À l’entendre protester, le marin s’autorise alors une gracieuse pirouette puis se courbe pour le saluer bien bas.
Bouche-bée, stoïque, le pirate se contente de le regarder :
<< – Ma parole… mais… mais… un homme ne ferait jamais ça ! Puis ce visage… Oh, non… un visage bien féminin. Vraiment féminin. Ma parole, mais c’est une… >>
– Des femmes ! Ce sont des FEMMES ! Bande d’idiots, vous n’arrivez même pas à prendre le dessus sur des femmes ! s’époumone le Capitaine qui, à la vue du déroulement de la bataille, s’est décidé à prendre place sur le bateau ennemi.
Faut savoir que l’Capitaine a toujours été un peu machiste.

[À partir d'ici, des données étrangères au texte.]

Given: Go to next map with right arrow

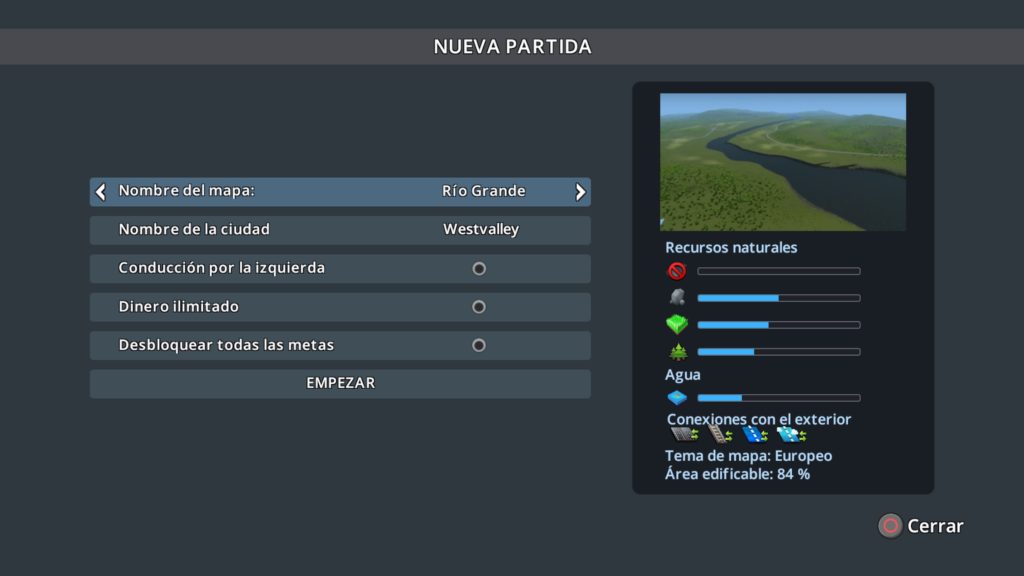Looking at the screenshot, I should tap(580, 192).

Tutute, je l’sais bien qu’ce mot n’vous parle pas ! Un peu d’patience, j’explique :
Tous les pirates – les pirates hommes –, aiment à s’croire plus forts, plus habiles et plus intelligents qu’les femmes. Voilà, c’est ça êt’e machiste. Et j’ai qu’une chose à en dire : c'est ridicule !

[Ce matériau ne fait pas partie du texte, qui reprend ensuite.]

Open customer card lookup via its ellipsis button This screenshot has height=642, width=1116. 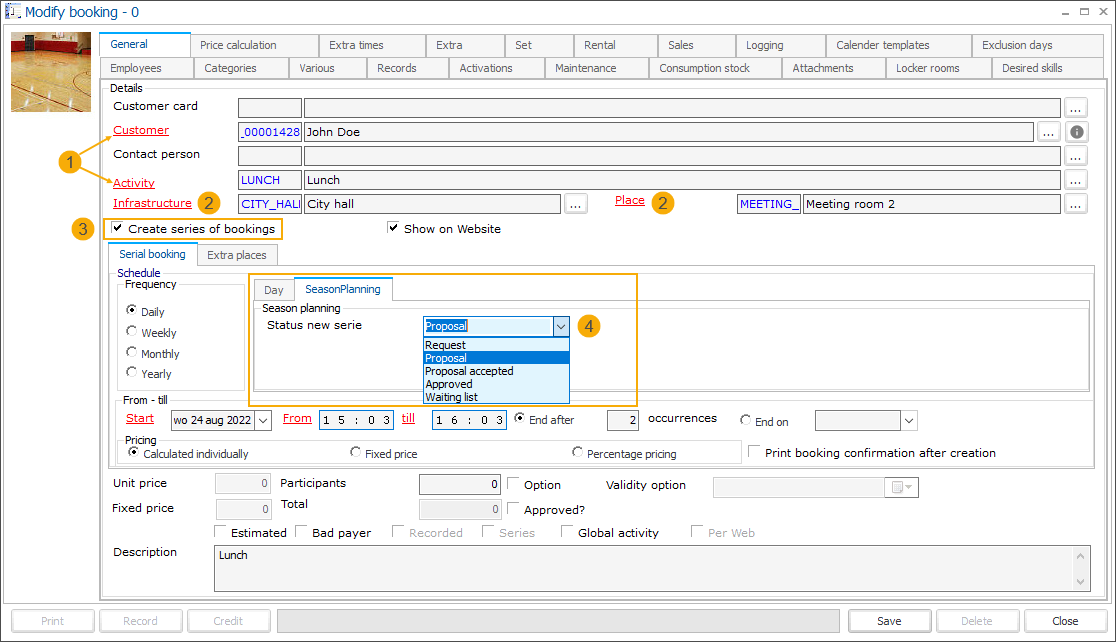coord(1076,107)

Car croyez-moi, j’leur ai souvent montré qui était la meilleure. Oui, oui.
D’ailleurs, lors de cette bataille, le Capitaine avait bien vu qu’il s’agissait de femmes, et des femmes particulièrement athlétiques et pas maladroites du tout.
– Faites retrait, regroupez-vous à l’avant du bateau, ordonna le Capitaine à ses hommes.
Les femmes étaient certes très douées, mais ne semblaient pas agressives. Mis à part se défendre et malgré le fait qu’elles en aient eu l’occasion, aucune d’elles n’avaient réellement attaquer.
Le Capitaine ne manqua pas de s’en étonner :
<< – Qu’est-ce donc que cet étrange équipage de femmes… Je crois que je ne suis pas au bout de mes surprises. >>
Devant le manque de réaction de ses hommes, il réitéra ses ordres ; cette fois-ci en hurlant :
– Arrêtez le combat, stoppez tout, plus d’agression ! Regroupez-vous à l’avant, et que ça saute !
Dès les directives données, une voix enchanteresse, douce et féminine, s’éleva de la cale :
– Mesdames, reprenez la position, faites face à nos invités et rangez vos dagues.